絵里は父・正三の遺した家に一人で住んでいる。めでたく看護師として藤村医院に就職が決まり、正三の遺影に話しかけていると、誰かが訪ねてきた。玄関には誰もおらず、足元には花束が置かれていた。
院長の光夫は素敵な大人の男性で、絵里は仕事中も彼との淫らな妄想をしてしまう。その夜、絵里が帰宅すると、姉の良絵が冷や麦を啜っていた。長い間家出をし、父がなくなった時も戻ってこなかったというのに、不倫相手に捨てられて帰ってきたという。

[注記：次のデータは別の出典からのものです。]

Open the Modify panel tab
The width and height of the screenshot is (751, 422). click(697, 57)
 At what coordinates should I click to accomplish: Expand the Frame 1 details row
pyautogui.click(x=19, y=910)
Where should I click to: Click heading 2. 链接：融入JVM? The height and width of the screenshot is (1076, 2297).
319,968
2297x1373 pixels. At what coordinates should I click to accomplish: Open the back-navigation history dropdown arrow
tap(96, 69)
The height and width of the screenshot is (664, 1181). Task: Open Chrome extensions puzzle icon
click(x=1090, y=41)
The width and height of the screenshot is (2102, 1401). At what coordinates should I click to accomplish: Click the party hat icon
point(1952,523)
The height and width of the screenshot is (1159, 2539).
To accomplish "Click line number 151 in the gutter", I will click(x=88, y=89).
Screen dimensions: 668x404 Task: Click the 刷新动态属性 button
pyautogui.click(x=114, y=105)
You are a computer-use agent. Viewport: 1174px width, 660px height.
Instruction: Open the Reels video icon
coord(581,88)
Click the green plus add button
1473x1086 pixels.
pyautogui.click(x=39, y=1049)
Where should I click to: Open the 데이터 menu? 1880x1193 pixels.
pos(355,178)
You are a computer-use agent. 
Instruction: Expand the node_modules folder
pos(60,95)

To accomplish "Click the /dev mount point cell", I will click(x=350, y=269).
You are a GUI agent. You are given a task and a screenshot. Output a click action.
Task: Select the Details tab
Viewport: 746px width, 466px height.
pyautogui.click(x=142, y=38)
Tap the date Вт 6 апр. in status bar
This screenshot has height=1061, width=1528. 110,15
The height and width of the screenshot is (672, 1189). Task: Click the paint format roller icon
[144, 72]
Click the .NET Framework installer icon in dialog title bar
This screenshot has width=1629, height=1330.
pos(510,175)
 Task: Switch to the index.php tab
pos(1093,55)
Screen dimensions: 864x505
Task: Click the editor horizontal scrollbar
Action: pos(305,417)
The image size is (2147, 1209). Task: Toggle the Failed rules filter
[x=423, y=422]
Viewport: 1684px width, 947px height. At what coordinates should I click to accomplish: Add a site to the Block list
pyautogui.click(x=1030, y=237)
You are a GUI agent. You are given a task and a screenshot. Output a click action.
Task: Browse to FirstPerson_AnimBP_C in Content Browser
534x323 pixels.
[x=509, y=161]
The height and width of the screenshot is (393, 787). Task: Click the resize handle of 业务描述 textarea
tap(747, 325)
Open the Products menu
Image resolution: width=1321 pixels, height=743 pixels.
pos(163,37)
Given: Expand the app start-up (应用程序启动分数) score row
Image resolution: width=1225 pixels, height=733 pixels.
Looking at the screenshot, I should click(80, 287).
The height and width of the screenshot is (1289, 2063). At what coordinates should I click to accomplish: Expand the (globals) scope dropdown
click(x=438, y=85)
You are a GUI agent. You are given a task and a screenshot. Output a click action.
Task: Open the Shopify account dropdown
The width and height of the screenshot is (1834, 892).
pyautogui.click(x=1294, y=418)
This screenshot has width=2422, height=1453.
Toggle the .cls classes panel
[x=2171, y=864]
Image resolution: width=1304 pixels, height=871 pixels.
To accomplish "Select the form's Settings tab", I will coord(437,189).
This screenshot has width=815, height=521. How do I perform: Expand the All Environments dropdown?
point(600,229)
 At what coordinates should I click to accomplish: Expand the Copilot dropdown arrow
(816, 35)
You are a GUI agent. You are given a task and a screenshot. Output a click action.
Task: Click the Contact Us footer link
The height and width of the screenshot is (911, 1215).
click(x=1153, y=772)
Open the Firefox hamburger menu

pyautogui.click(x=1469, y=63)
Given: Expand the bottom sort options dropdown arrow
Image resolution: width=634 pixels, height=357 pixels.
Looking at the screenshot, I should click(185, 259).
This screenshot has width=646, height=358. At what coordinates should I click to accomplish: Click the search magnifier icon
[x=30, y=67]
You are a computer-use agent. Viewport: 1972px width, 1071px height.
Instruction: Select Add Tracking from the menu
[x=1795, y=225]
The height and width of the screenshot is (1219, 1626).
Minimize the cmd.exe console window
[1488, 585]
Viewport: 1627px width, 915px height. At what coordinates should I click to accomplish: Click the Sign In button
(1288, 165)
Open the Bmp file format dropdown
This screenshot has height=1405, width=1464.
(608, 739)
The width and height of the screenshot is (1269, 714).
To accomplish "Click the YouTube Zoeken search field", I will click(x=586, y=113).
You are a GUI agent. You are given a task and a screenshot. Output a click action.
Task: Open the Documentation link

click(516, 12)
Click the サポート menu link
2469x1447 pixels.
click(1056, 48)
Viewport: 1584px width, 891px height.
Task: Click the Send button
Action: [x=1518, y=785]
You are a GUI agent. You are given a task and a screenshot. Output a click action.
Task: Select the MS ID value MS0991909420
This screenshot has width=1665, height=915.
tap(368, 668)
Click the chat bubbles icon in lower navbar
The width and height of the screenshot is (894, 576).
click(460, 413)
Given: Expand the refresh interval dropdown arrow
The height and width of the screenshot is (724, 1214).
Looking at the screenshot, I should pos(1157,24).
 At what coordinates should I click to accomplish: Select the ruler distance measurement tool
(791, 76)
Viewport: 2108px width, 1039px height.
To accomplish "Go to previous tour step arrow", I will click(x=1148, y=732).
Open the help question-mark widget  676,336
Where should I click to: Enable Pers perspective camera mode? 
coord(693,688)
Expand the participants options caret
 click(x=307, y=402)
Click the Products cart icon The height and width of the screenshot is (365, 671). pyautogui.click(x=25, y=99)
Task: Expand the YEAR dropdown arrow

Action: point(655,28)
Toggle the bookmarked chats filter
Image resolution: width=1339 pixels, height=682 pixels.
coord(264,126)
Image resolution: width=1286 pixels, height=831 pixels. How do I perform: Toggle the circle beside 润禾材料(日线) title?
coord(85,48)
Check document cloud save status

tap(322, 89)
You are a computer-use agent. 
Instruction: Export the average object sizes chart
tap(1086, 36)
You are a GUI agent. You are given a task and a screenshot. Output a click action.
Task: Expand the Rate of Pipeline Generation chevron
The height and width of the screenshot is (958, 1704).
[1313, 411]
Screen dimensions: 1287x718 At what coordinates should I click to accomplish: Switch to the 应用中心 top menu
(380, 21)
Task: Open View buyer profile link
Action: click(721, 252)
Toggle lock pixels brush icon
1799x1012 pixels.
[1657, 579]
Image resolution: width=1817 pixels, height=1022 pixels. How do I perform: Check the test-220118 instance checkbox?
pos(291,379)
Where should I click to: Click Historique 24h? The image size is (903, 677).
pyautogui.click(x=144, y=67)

自分勝手な良絵に、絵里はため息をついた。
弁当を買って帰る絵里の前に車が急停車する。運転していたのは中学校の同級生・亜弓だった。絵里が夢見る「ファンタ」、亜弓は「お嬢」とあだ名で呼び合い懐かしんでいると、絵里の幼馴染み・栄太郎が怪我を心配して駆け寄ってきた。彼のあだ名はガリ勉の「ガリ」。車に乗り去っていく亜弓を見送った後、膝を擦りむいた絵里を自転車の後ろに乗せ、栄太郎は絵里を病院まで送った。ふたりは思い出話をしながら互いの近況を話した。
往診の帰り道、光夫の携帯に、亜弓が急な腹痛との連絡が入る。それは、腹痛と偽り、意中の光夫を呼び出したのだった…。